| Dataset entries |
------------------------------------------------------------------------
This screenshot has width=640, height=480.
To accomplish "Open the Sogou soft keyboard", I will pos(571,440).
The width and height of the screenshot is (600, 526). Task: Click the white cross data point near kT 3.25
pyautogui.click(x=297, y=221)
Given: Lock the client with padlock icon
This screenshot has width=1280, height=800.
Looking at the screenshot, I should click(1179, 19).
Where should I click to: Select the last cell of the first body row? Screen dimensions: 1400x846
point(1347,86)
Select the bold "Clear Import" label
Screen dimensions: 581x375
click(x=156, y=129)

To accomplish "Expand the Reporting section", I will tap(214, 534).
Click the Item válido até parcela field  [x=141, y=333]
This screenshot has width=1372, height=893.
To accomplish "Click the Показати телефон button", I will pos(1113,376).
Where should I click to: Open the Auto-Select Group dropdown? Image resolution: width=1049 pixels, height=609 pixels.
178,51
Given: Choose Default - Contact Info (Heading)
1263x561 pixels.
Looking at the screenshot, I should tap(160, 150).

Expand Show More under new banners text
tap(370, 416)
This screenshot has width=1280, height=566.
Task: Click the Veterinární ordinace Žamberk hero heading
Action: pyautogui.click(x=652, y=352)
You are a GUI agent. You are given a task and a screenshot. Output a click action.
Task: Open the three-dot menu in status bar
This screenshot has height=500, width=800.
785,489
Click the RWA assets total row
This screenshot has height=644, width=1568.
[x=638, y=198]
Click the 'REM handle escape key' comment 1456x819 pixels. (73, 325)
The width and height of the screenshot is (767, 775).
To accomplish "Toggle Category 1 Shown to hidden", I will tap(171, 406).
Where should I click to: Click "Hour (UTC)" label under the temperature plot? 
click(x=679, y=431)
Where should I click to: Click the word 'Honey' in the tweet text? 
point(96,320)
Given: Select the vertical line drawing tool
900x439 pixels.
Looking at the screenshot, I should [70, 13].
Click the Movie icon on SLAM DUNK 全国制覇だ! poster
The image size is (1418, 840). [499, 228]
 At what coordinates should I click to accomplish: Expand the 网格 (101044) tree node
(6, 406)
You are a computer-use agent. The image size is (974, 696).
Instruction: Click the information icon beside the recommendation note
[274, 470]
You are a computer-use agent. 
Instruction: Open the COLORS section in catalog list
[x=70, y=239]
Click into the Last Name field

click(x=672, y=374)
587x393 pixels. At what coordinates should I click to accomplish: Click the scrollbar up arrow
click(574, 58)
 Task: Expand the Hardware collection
------------------------------------------------------------------------
| EXERCISE AIM |
Reproduce all of the data above, exactly and without omission.

| SOLVED PROBLEM |
This screenshot has width=640, height=480.
To accomplish "Open the Sogou soft keyboard", I will pos(571,440).
The width and height of the screenshot is (600, 526). Task: Click the white cross data point near kT 3.25
pyautogui.click(x=297, y=221)
Given: Lock the client with padlock icon
This screenshot has width=1280, height=800.
Looking at the screenshot, I should click(1179, 19).
Where should I click to: Select the last cell of the first body row? Screen dimensions: 1400x846
point(1347,86)
Select the bold "Clear Import" label
Screen dimensions: 581x375
click(x=156, y=129)

To accomplish "Expand the Reporting section", I will tap(214, 534).
Click the Item válido até parcela field  [x=141, y=333]
This screenshot has width=1372, height=893.
To accomplish "Click the Показати телефон button", I will pos(1113,376).
Where should I click to: Open the Auto-Select Group dropdown? Image resolution: width=1049 pixels, height=609 pixels.
178,51
Given: Choose Default - Contact Info (Heading)
1263x561 pixels.
Looking at the screenshot, I should tap(160, 150).

Expand Show More under new banners text
tap(370, 416)
This screenshot has width=1280, height=566.
Task: Click the Veterinární ordinace Žamberk hero heading
Action: pyautogui.click(x=652, y=352)
You are a GUI agent. You are given a task and a screenshot. Output a click action.
Task: Open the three-dot menu in status bar
This screenshot has height=500, width=800.
785,489
Click the RWA assets total row
This screenshot has height=644, width=1568.
[x=638, y=198]
Click the 'REM handle escape key' comment 1456x819 pixels. (73, 325)
The width and height of the screenshot is (767, 775).
To accomplish "Toggle Category 1 Shown to hidden", I will tap(171, 406).
Where should I click to: Click "Hour (UTC)" label under the temperature plot? 
click(x=679, y=431)
Where should I click to: Click the word 'Honey' in the tweet text? 
point(96,320)
Given: Select the vertical line drawing tool
900x439 pixels.
Looking at the screenshot, I should [70, 13].
Click the Movie icon on SLAM DUNK 全国制覇だ! poster
The image size is (1418, 840). [499, 228]
 At what coordinates should I click to accomplish: Expand the 网格 (101044) tree node
(6, 406)
You are a computer-use agent. The image size is (974, 696).
Instruction: Click the information icon beside the recommendation note
[274, 470]
You are a computer-use agent. 
Instruction: Open the COLORS section in catalog list
[x=70, y=239]
Click into the Last Name field

click(x=672, y=374)
587x393 pixels. At what coordinates should I click to accomplish: Click the scrollbar up arrow
click(574, 58)
 Task: Expand the Hardware collection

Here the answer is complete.